Dieses Gefühl der Angst treibt die Menschen dazu ihren Mitmenschen Angst zu machen, sie zu bedrohen, zu entmutigen, zu vertreiben, sie einzuschüchtern, gefügig zu machen, ihre Macht zu demonstrieren. Die Hauptfunktion hochentwickelter machtvoller Institutionen, wie Militär, Kirche und Gerichtsbarkeit ist es, den Menschen Angst zu machen und mit Hilfe der Angst zu kontrollieren, d.h. unerwünschtes Verhalten zu verhindern und erwünschtes zu erzwingen. (vgl. Fürntratt, E. 1974, S. 12)
Es gibt Ängste, die unvermeidbar sind, sich auf reale Gefahren beziehen und eine positive Warnfunktion haben. Diese Ängste können sehr stark motivierend, aktivierend und als Ansporn für außergewöhnliche Leistungen wirken. (vgl. Krohne, H. W. 1975, S. 9)
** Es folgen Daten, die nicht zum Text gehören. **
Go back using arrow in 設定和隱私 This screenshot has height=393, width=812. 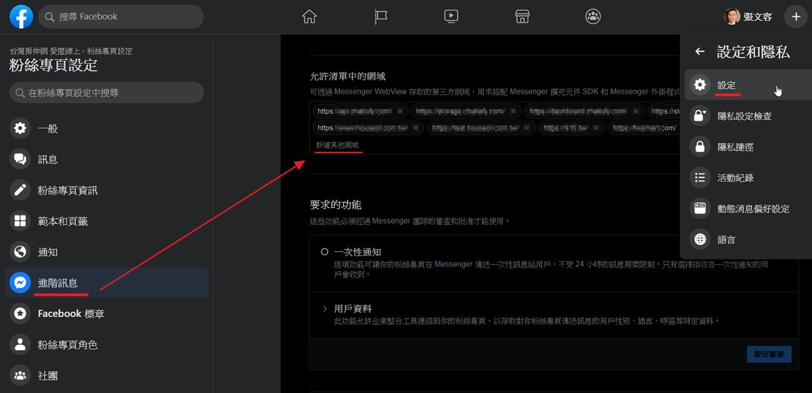click(700, 51)
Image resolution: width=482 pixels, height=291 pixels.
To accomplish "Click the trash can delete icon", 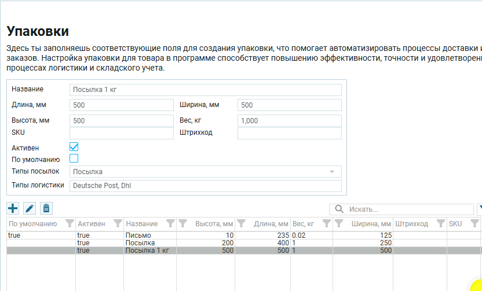I will click(46, 208).
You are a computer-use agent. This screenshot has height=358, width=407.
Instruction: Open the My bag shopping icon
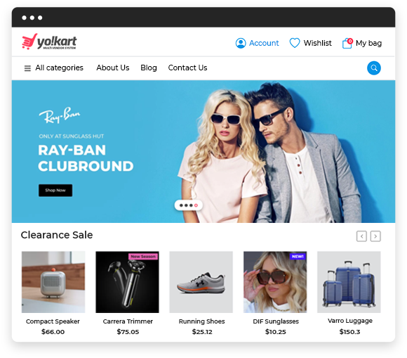(347, 43)
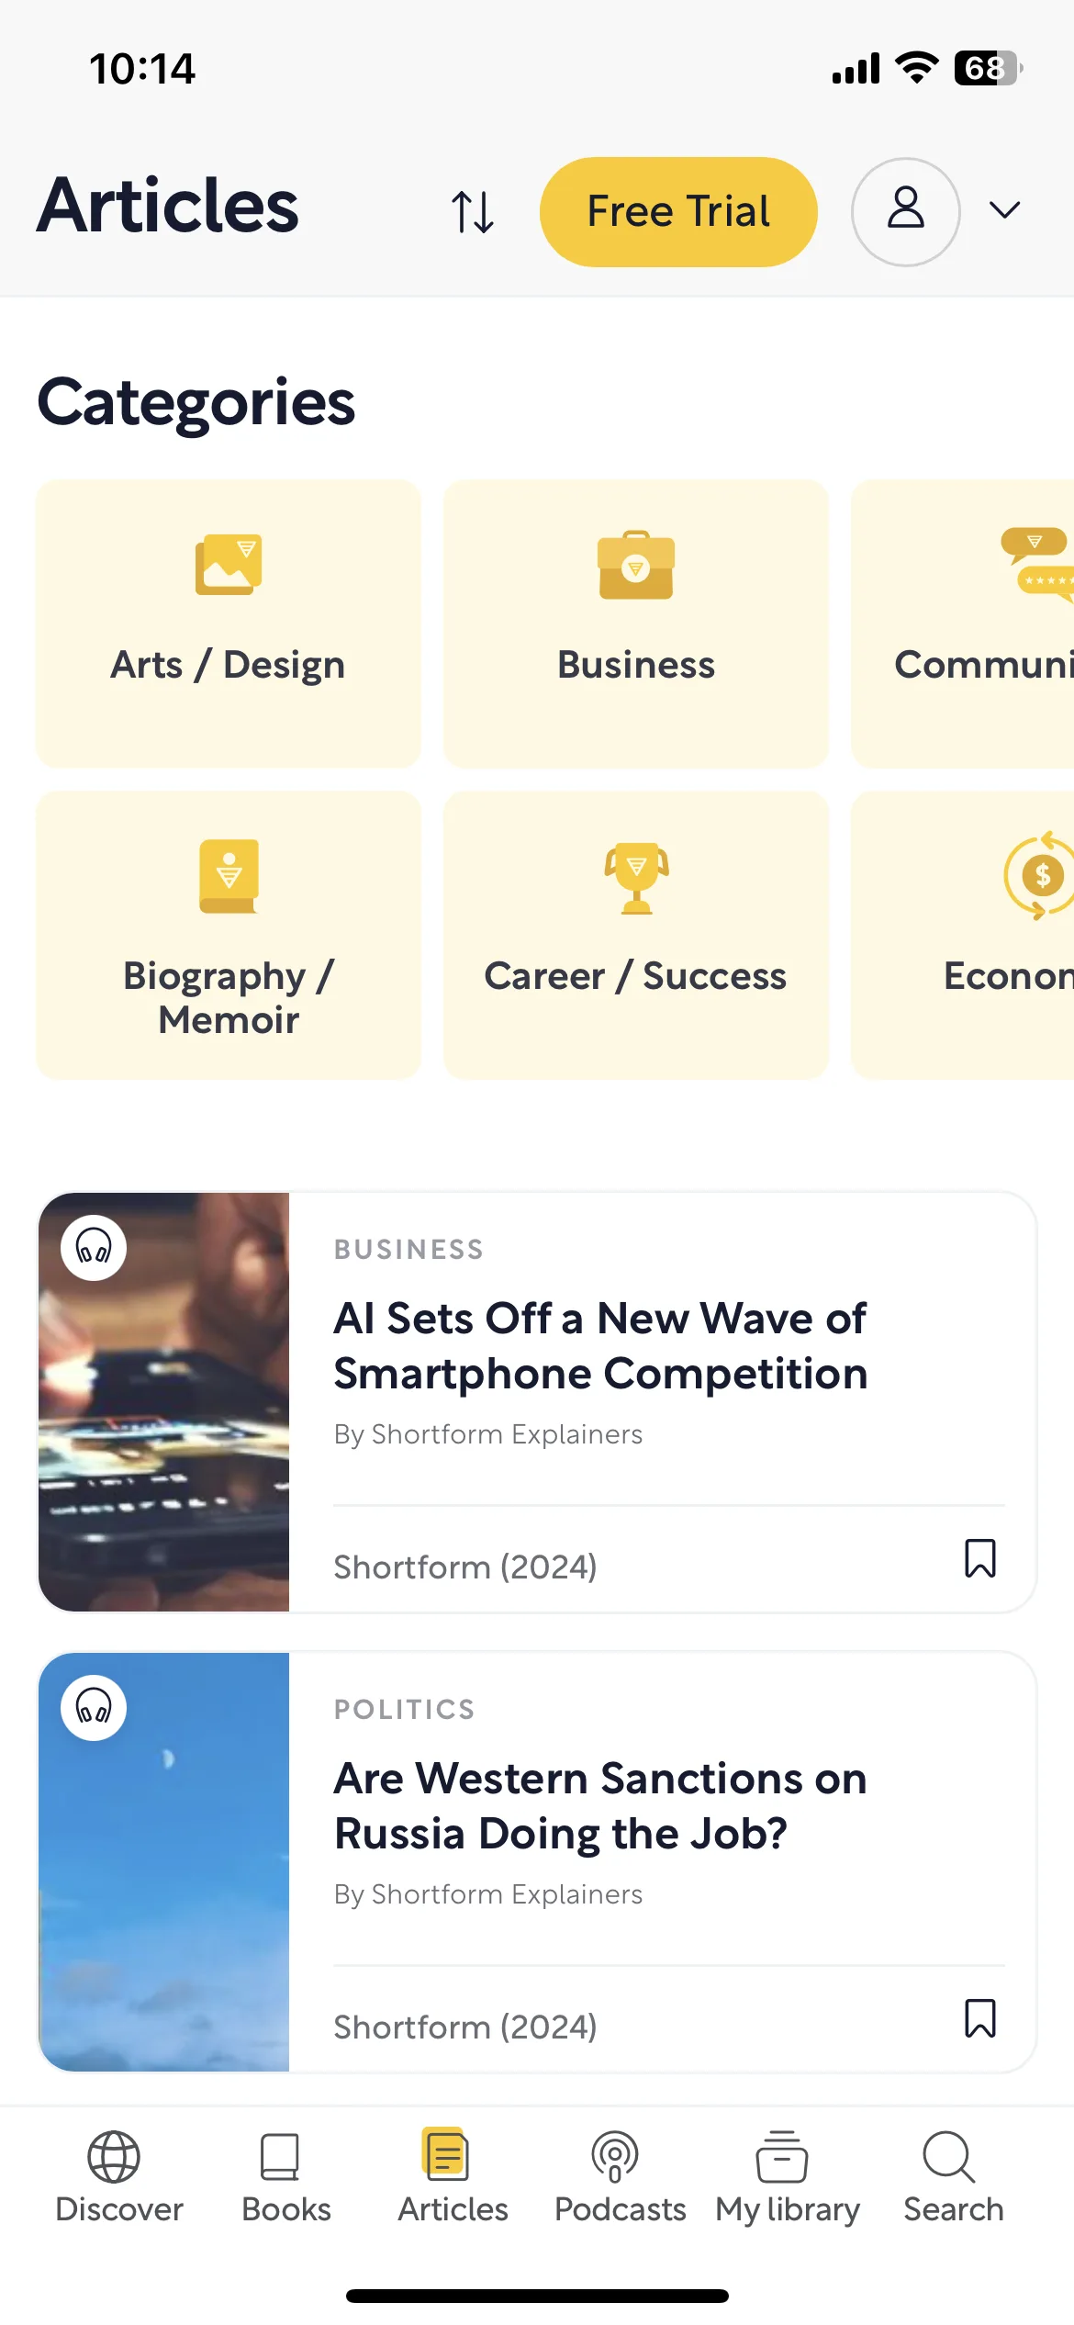
Task: Open the My library tab
Action: (x=787, y=2177)
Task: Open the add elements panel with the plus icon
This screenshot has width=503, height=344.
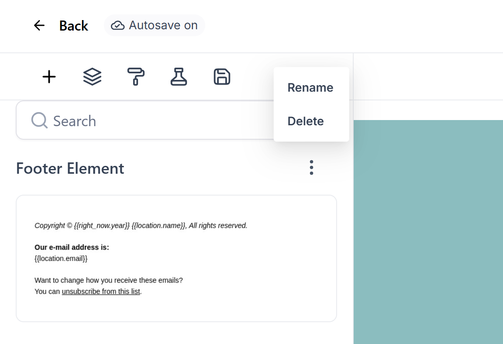Action: [49, 77]
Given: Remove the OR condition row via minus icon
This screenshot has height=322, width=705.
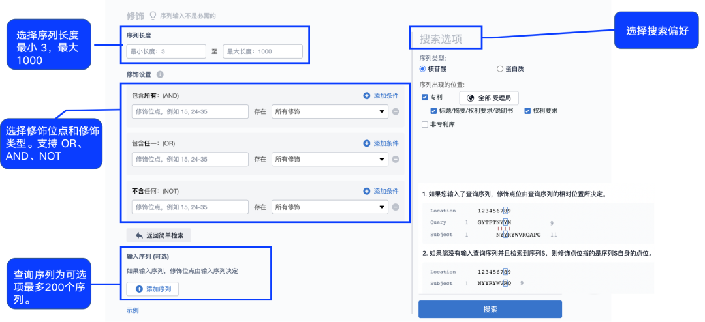Looking at the screenshot, I should tap(396, 160).
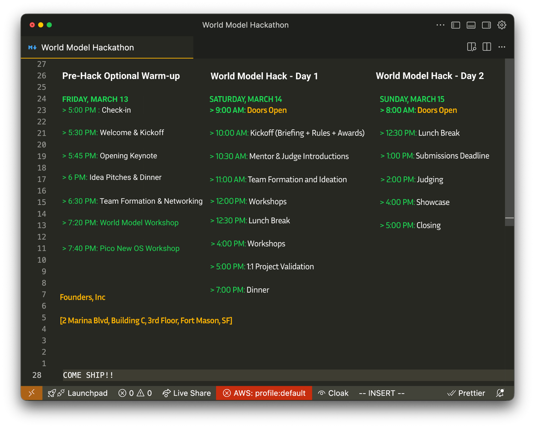Image resolution: width=535 pixels, height=428 pixels.
Task: Toggle the primary side bar
Action: pos(455,25)
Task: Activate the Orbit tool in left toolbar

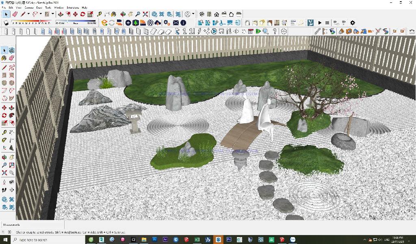Action: click(4, 157)
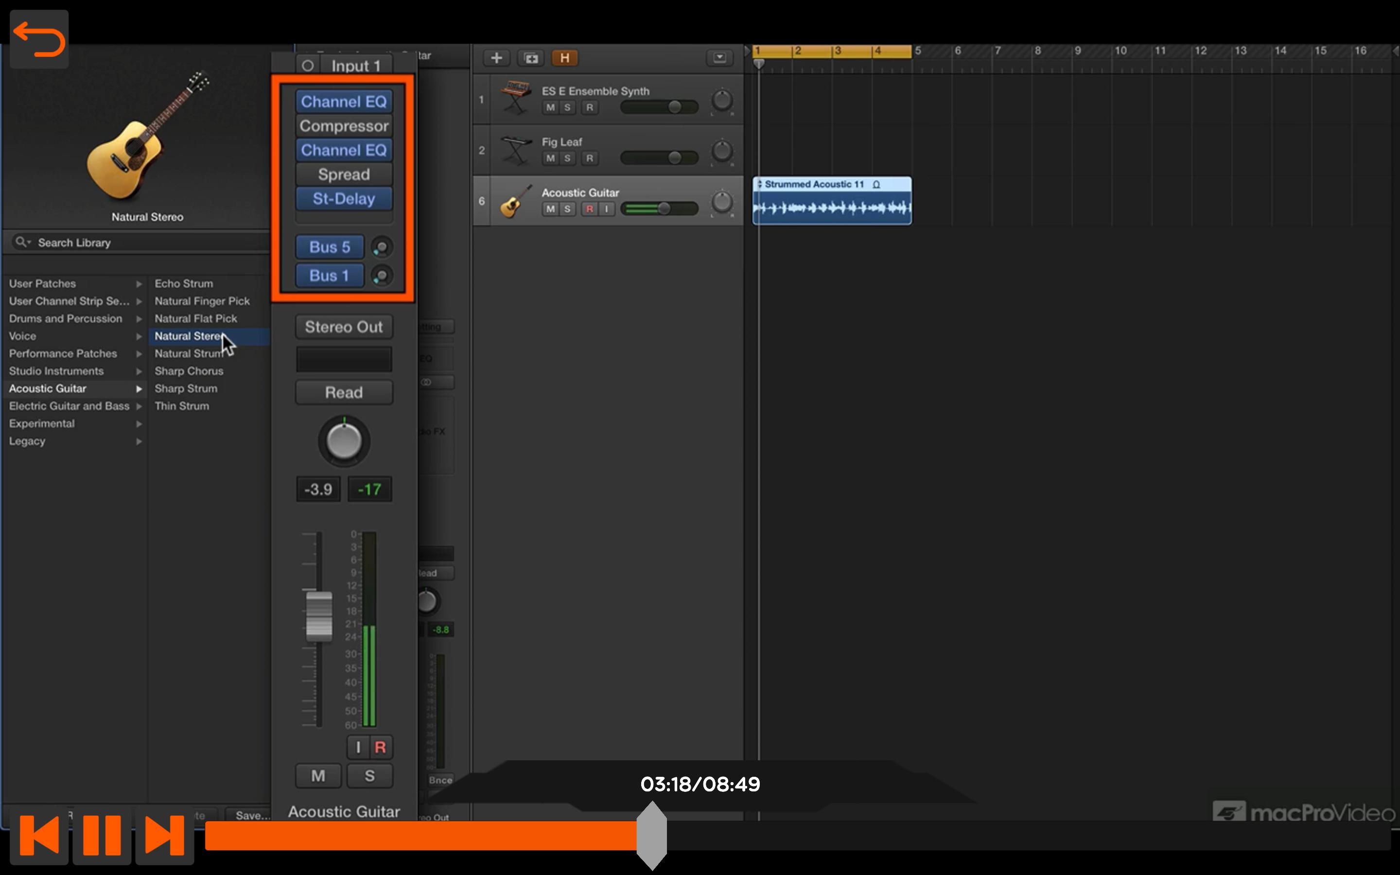Skip to next video with forward icon
This screenshot has width=1400, height=875.
click(165, 835)
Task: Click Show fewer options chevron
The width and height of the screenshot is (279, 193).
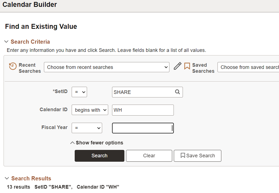Action: 72,143
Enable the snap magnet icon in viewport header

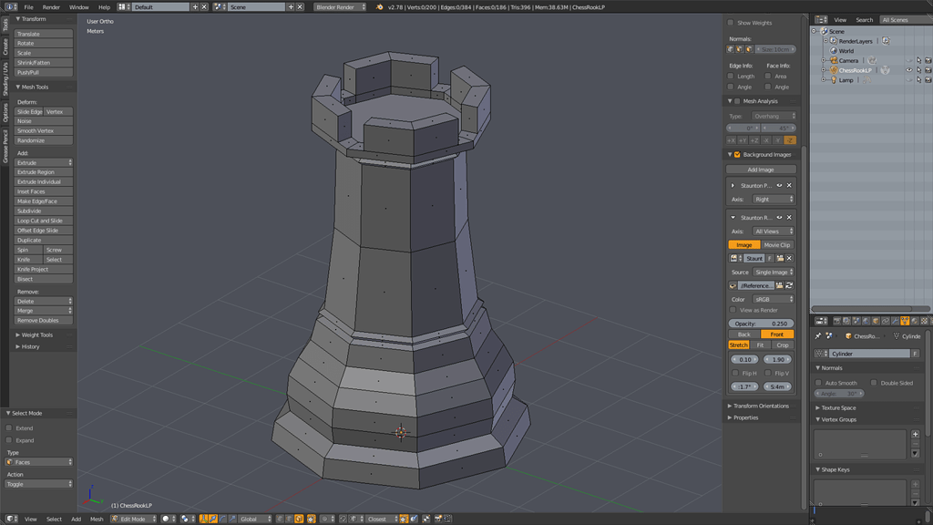click(343, 519)
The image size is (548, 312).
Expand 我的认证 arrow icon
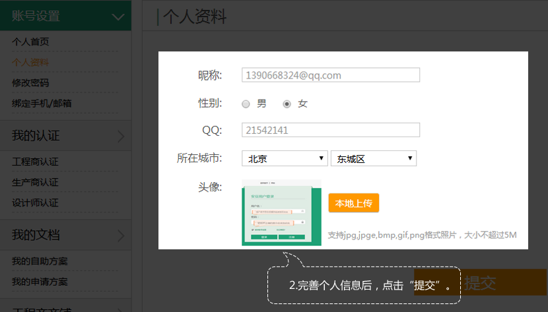tap(121, 137)
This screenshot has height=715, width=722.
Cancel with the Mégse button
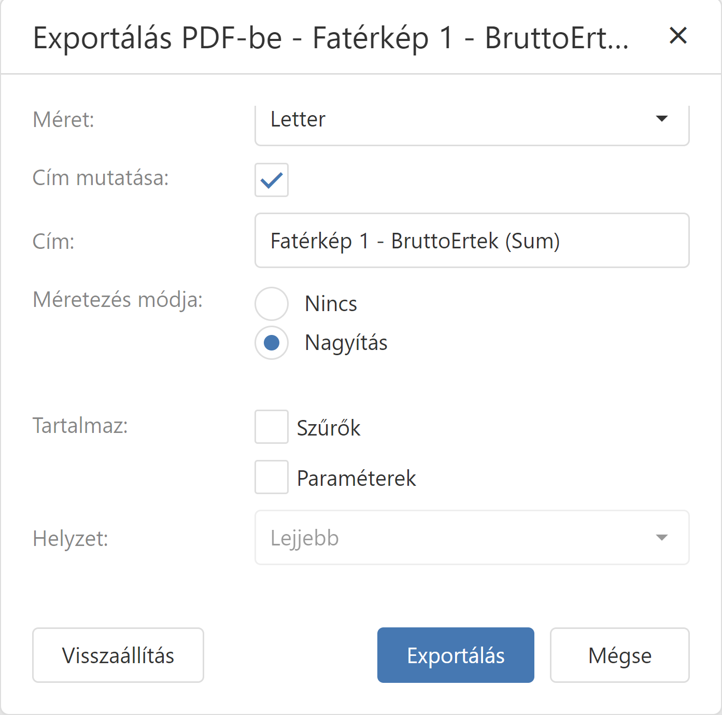[x=619, y=655]
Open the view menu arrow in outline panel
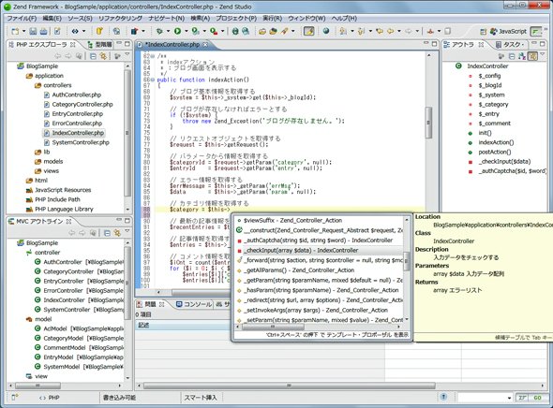The height and width of the screenshot is (408, 553). coord(543,55)
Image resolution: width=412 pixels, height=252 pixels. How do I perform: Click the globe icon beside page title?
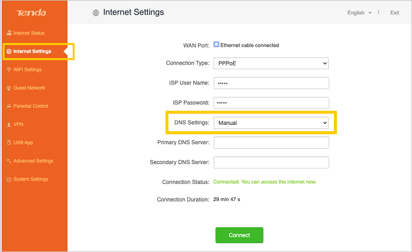click(96, 12)
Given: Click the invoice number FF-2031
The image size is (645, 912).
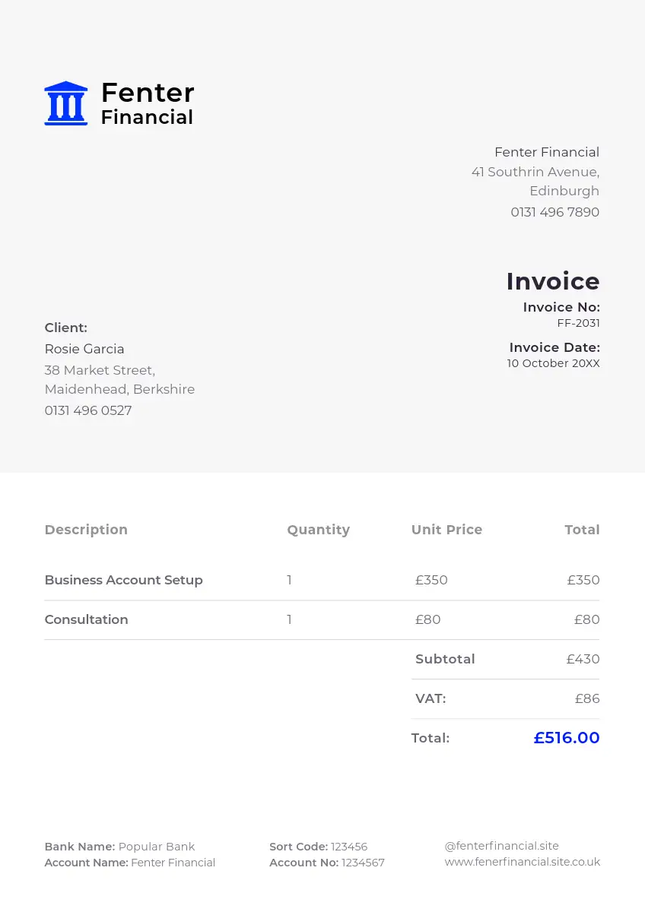Looking at the screenshot, I should pos(578,323).
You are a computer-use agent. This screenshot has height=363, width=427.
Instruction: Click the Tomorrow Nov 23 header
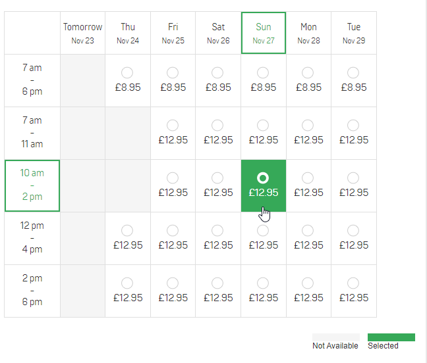coord(82,33)
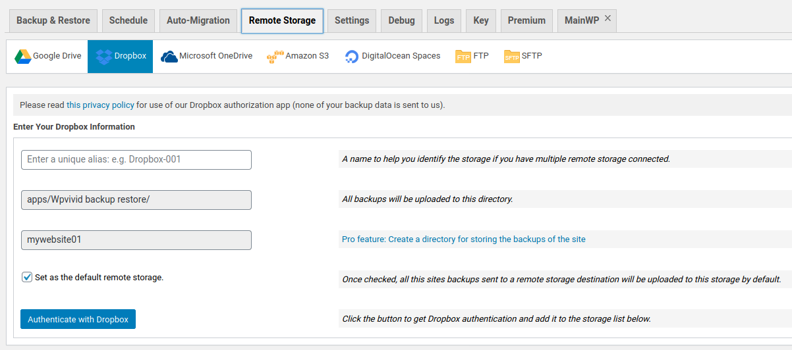Uncheck Set as the default remote storage

pos(27,277)
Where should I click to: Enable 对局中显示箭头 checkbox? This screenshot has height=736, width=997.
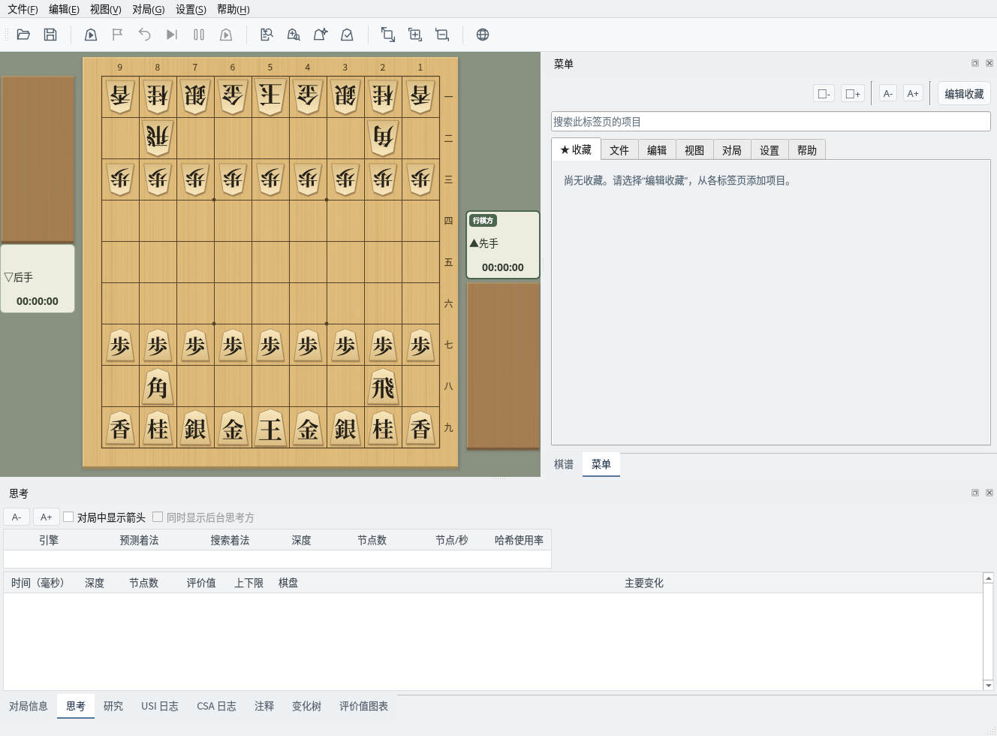click(x=68, y=517)
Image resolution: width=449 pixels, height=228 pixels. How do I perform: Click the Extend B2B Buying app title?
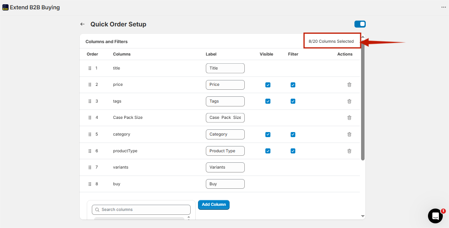tap(35, 8)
Ängste, die vermeidbar wären, werden nicht selten durch das Verhalten von Eltern, Erziehern oder Lehrpersonen ausgelöst, „z.T. aus bloßer Unwissenheit, z.T. auch ganz bewusst, um die Kinder zu disziplinieren, sie einzuschüchtern, um Gehorsam zu erreichen und ihren Widerstand zu brechen“. (Heiliger, A. 1972, S. 10)
Sie drohen mit für Kinder unheimlichen Folgen z.B. mit dem „schwarzen Mann“, mit der „Hölle“, mit Krankheit, wenn es nicht aufisst, etc..
Je nach ihrem Ausmaß und ihren Ursachen können unheimliche und destruktive Ängste entscheidenden Einfluss auf die Persönlichkeit des Kindes oder Jugendlichen haben.